What is expected: Update everything from the start of the material down to the line containing "click(x=529, y=267)" by replacing "Screen dimensions" with "Screen size", leaving all else unchanged.

[Begin Input material]

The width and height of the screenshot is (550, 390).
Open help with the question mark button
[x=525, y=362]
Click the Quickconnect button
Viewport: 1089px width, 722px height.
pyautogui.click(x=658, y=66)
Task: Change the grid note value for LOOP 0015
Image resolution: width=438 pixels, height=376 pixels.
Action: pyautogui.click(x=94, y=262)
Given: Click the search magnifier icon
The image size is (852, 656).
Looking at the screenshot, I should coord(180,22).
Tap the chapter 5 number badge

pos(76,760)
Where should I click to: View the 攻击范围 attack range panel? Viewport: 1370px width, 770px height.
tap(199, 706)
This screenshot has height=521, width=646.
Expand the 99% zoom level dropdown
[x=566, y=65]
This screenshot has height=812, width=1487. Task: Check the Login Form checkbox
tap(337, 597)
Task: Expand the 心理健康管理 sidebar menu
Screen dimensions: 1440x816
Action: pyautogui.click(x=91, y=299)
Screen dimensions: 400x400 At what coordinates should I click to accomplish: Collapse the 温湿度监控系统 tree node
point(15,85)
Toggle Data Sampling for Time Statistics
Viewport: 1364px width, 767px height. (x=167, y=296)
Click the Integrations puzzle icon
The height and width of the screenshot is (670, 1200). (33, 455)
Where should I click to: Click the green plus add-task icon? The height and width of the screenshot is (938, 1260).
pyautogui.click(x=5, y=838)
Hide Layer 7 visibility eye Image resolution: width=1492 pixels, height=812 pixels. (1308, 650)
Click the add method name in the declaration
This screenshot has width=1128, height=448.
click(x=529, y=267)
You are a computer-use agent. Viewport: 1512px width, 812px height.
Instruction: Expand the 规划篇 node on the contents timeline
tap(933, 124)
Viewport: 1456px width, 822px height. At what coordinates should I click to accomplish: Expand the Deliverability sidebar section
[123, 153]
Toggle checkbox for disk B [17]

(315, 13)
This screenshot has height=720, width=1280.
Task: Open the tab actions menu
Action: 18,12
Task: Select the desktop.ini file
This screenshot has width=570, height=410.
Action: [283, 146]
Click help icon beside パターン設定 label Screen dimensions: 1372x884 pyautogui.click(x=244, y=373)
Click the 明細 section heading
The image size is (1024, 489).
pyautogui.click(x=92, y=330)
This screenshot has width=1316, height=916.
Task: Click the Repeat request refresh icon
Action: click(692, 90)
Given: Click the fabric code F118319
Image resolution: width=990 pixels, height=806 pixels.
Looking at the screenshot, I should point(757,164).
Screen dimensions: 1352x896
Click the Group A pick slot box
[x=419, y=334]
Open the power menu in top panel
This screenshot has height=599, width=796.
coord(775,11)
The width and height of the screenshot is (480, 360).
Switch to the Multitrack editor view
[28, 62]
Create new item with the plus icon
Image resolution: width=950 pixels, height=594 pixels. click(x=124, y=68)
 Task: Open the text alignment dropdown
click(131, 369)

[End Input material]

Worked answer:
The width and height of the screenshot is (550, 390).
Open help with the question mark button
[x=525, y=362]
Click the Quickconnect button
Viewport: 1089px width, 722px height.
pyautogui.click(x=658, y=66)
Task: Change the grid note value for LOOP 0015
Image resolution: width=438 pixels, height=376 pixels.
Action: pyautogui.click(x=94, y=262)
Given: Click the search magnifier icon
The image size is (852, 656).
Looking at the screenshot, I should coord(180,22).
Tap the chapter 5 number badge

pos(76,760)
Where should I click to: View the 攻击范围 attack range panel? Viewport: 1370px width, 770px height.
tap(199, 706)
This screenshot has height=521, width=646.
Expand the 99% zoom level dropdown
[x=566, y=65]
This screenshot has height=812, width=1487. Task: Check the Login Form checkbox
tap(337, 597)
Task: Expand the 心理健康管理 sidebar menu
Screen size: 1440x816
Action: pyautogui.click(x=91, y=299)
Screen size: 400x400 At what coordinates should I click to accomplish: Collapse the 温湿度监控系统 tree node
point(15,85)
Toggle Data Sampling for Time Statistics
Viewport: 1364px width, 767px height. (x=167, y=296)
Click the Integrations puzzle icon
The height and width of the screenshot is (670, 1200). (33, 455)
Where should I click to: Click the green plus add-task icon? The height and width of the screenshot is (938, 1260).
pyautogui.click(x=5, y=838)
Hide Layer 7 visibility eye Image resolution: width=1492 pixels, height=812 pixels. (1308, 650)
Click the add method name in the declaration
This screenshot has width=1128, height=448.
click(x=529, y=267)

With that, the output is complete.